DSIJ Mindshare

PG Electroplast - Hardly Competitive

PG Electroplast (PGEL) came up with an IPO on 7th September, 2011, pricing its issue within a band of 190-210 per share, and settled for the upper price band of 210. The scrip was listed on the BSE at a price of 200 on 26th September, 2011, surged upwards, and ended at 411.65, at a premium of 96.02 per cent. Given its performance on debut, one may consider it as a multi-bagger scrip. However, we, at DSIJ, beg to differ and continue to remain bearish on the counter.
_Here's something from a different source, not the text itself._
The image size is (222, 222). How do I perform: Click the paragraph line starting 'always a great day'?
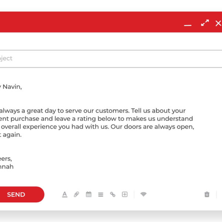click(93, 111)
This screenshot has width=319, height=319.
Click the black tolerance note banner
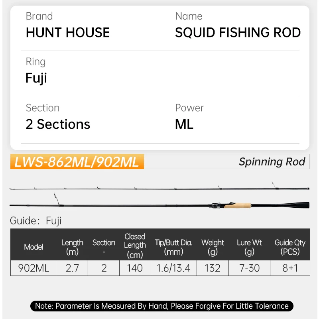(x=161, y=306)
The main reason for our skepticism is that the company derives 76 per cent revenues from CTVs. With LED, Plasma and LCD prices declining, there seems to be no future for the CTV business. Thus, growth from the CTV division seems to be suspect, which is, in fact, where the company is expanding further. Moreover, PGEL operates in a fragmented market with very high competition levels. Though the opportunity in the electronic appliances space is huge, technological obsoleteness is also high, leading to higher expenditure on design and development costs. Moreover, the company’s plans to diversify its product line into plastic injection moulding is highly irrational, as it is merely being used as a part of the backward integration plan to further manufacture CTVs, ACs, refrigerators etc. The company’s objective of meeting a part of its working capital requirement through bank financing will also nullify the effect of its objective of repaying earlier debt, and will further add to the debt pileup on its balance sheet.
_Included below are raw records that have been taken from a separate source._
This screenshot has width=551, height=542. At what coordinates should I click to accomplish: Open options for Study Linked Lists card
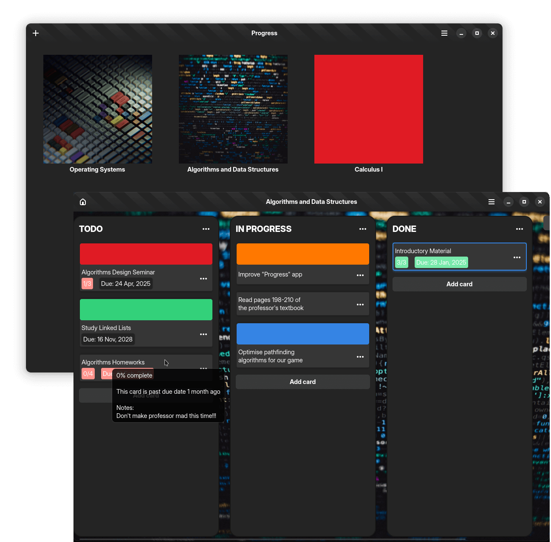coord(203,334)

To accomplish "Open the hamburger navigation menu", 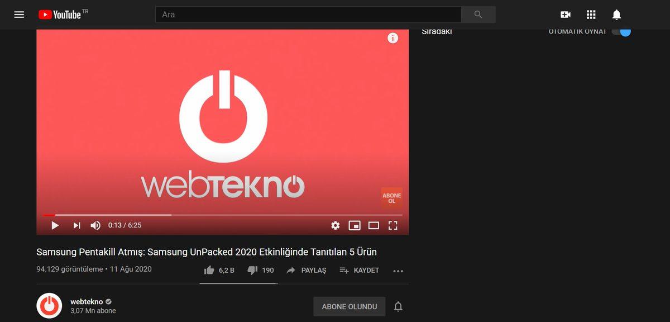I will 18,15.
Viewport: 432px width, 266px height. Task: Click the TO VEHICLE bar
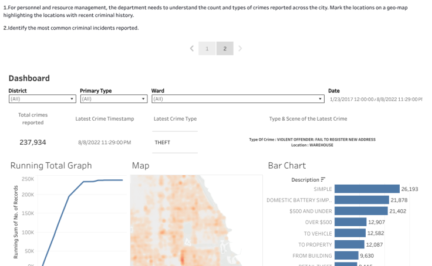coord(349,233)
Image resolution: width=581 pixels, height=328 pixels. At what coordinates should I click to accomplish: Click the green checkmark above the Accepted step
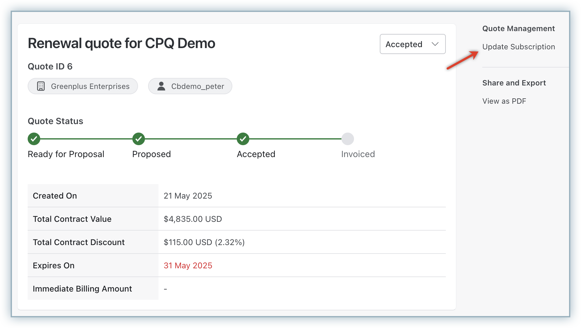tap(243, 139)
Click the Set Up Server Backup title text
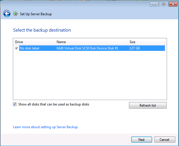The image size is (179, 146). [36, 14]
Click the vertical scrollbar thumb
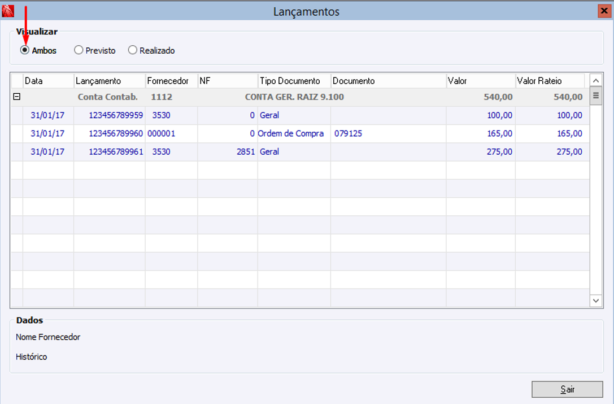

Another major factor that investors need to consider is that PGEL derives around 51 per cent of its revenues from its promoter group entities, which makes it highly dependent on them. Also, as of now, there is no clarity on future order flow from its PG entities. Now, apart from domestic competition, the industry faces competition from global players as well, including China. Hence, it would be very difficult for PGEL to have bargaining power, which could result in margin pressures. According to recent reports, the market regulator SEBI has initiated a probe against the alleged price rigging of the PGEL shares.
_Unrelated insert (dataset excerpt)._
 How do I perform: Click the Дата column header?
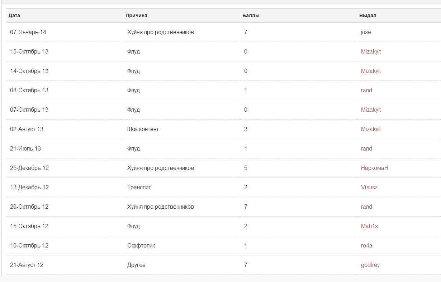click(x=14, y=16)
On the financial front, despite reporting a five-year CAGR of 75 per cent and 195 per cent in its topline and bottomline respectively, PGEL operates at very low margins. The main reason behind this is that it operates in a highly competitive, unorganised sec-tor, and does not have any significant product in its portfolio that can give it a competitive advantage.

At a CMP of 251 per share, the scrip is available at whopping 22.93x its FY11 post issue EPS of 10.9 per share. Listed plastic moulding players like Time Technoplast (diversified product profile) and Precision Pipes are trading at PE of 15.7x and 4.5x, respectively. Even an OEM like Mirc Electronics is available at a PE of 9.6x its FY11 earnings. South Korea’s listed OEMs like Samsung and LG are also trading at a PE of 7.3x and 7.6x respectively. Hence, in our opinion, PGEL is an expensive buy considering the competition in the industry, the growth prospects of PGEL and sustainable margin pressures on the company.